- [Task goal]: Pictures stay out of the copy. Retype exactly the lines below from the one with "Instruction: Go to the Nota Fiscal tab" through the one with "This screenshot has width=862, height=322.".

- [Data extracts]:
Content starts

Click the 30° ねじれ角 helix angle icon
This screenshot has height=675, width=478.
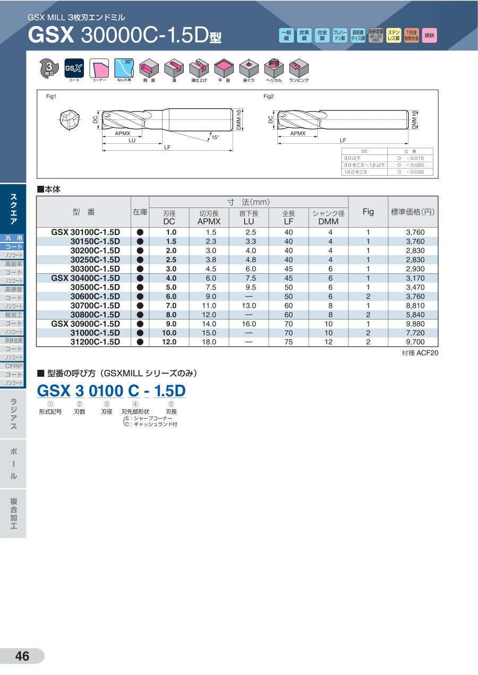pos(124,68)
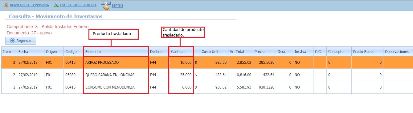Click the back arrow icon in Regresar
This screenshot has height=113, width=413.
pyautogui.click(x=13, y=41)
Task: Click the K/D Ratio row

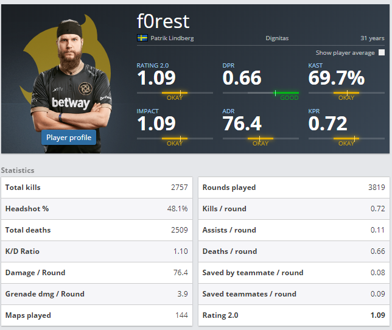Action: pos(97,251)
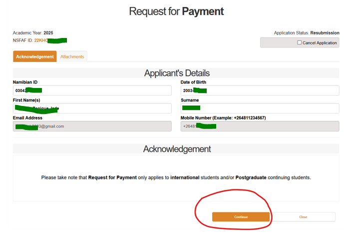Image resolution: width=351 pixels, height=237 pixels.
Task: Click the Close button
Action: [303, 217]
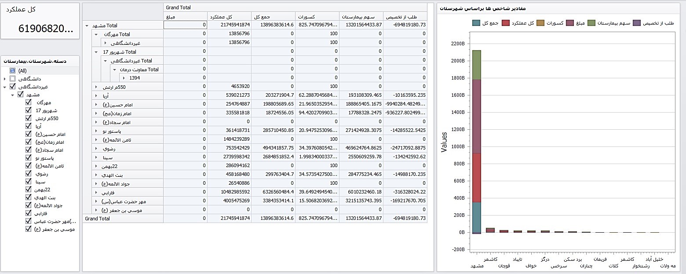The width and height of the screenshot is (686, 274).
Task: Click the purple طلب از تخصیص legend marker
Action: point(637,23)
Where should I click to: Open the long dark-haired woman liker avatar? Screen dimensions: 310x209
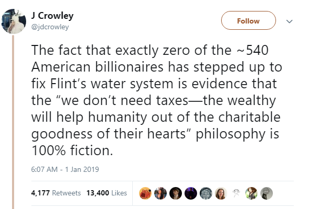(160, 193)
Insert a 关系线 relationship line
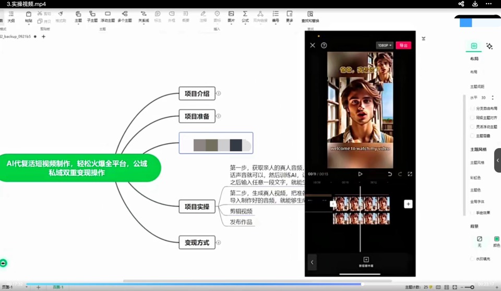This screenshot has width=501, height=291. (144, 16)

Content ends
Content starts

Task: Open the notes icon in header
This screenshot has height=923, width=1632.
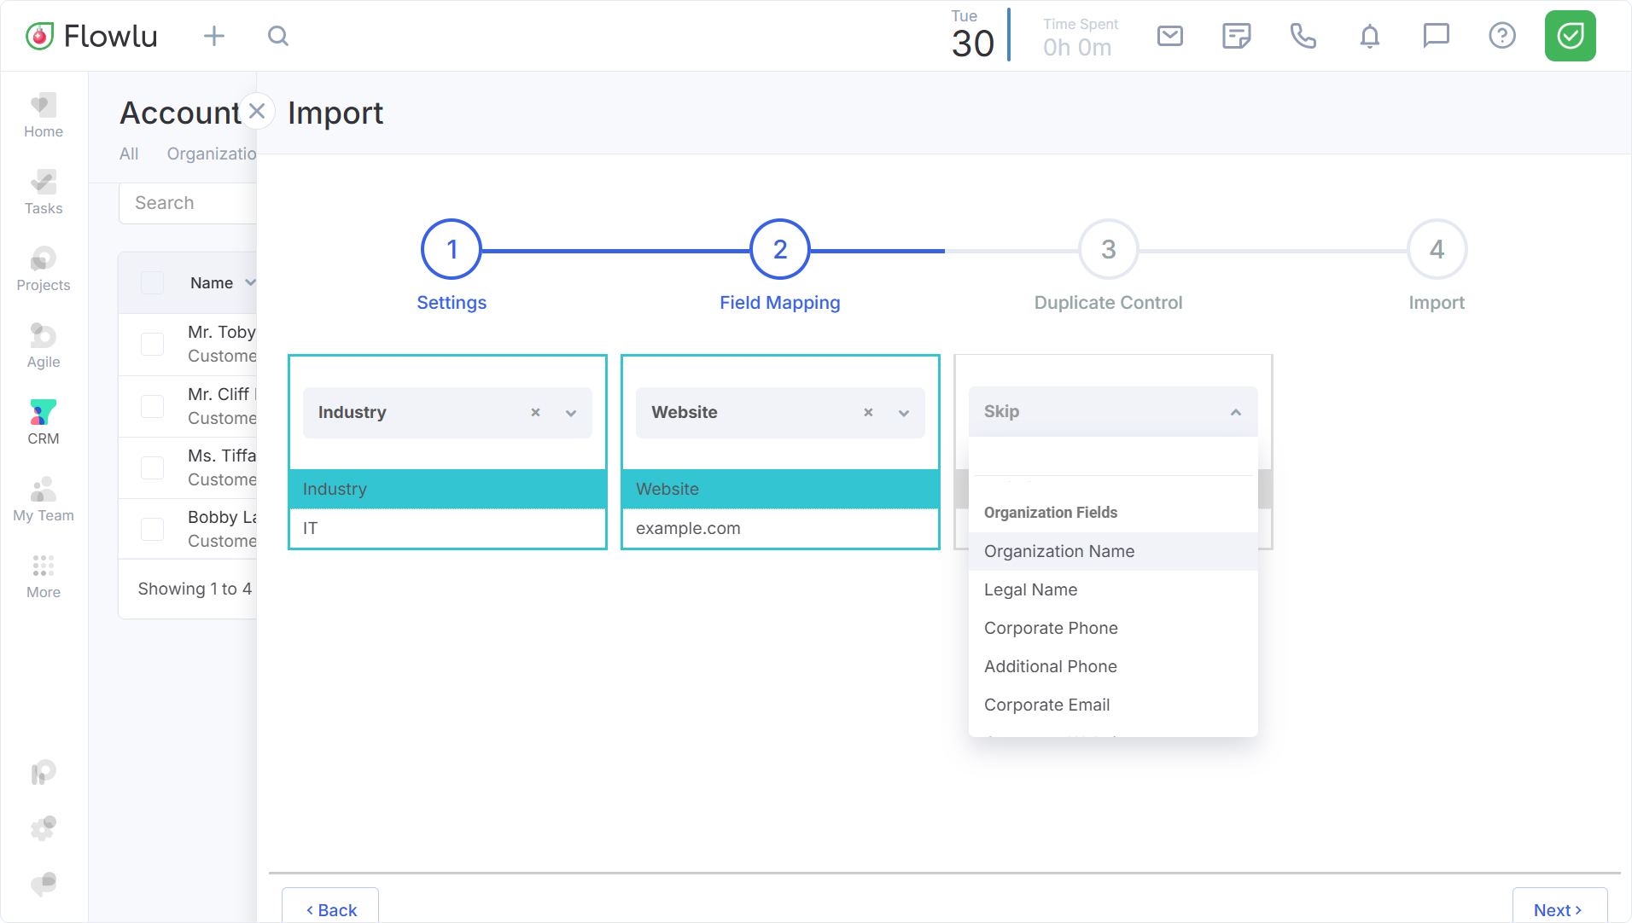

Content ends
Content starts

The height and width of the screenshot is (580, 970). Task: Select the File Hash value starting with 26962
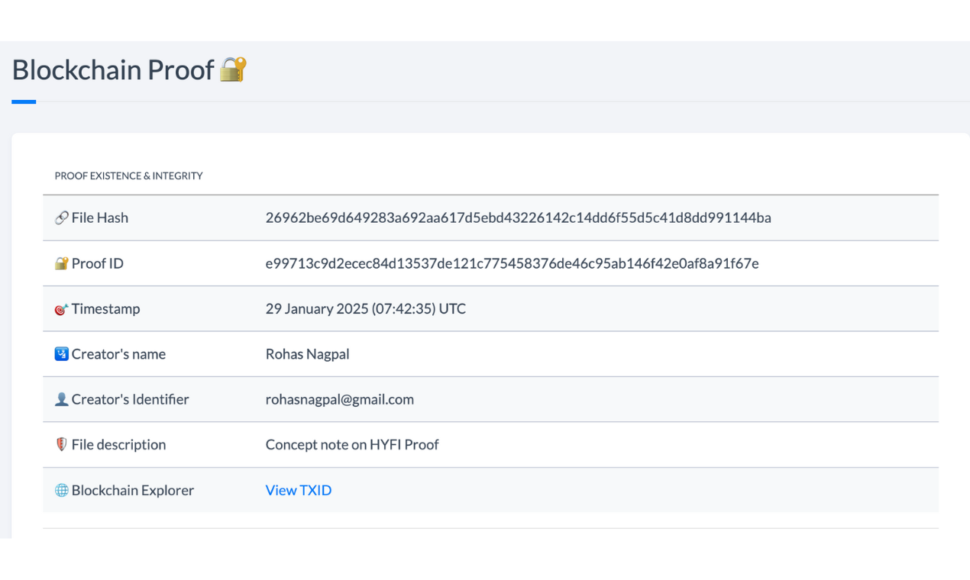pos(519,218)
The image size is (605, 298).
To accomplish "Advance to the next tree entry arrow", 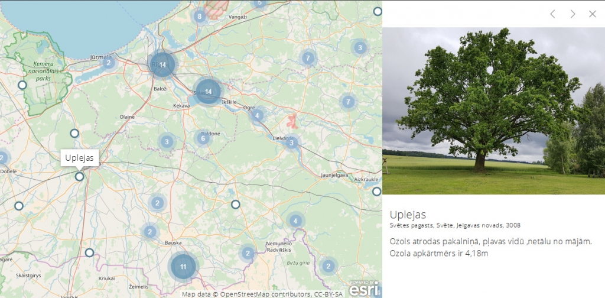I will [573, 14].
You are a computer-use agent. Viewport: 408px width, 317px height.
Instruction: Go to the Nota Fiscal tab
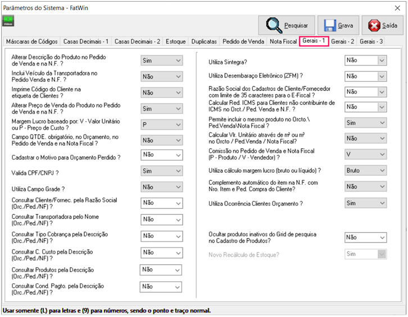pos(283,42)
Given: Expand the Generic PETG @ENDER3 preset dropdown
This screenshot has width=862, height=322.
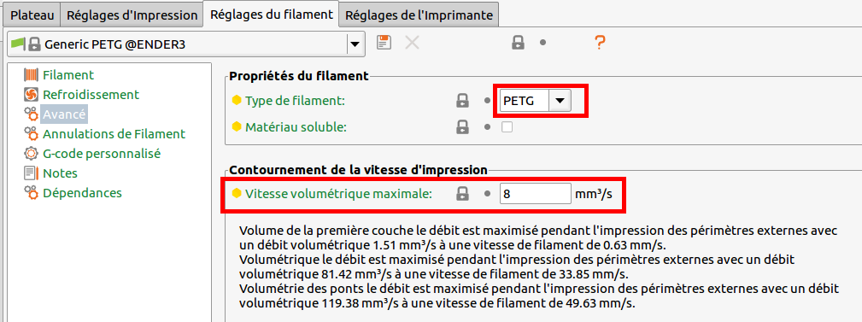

Content ends

- [Expected output]:
Instruction: Go to the Nota Fiscal tab
pos(283,42)
Given: Expand the Generic PETG @ENDER3 preset dropdown
This screenshot has width=862, height=322.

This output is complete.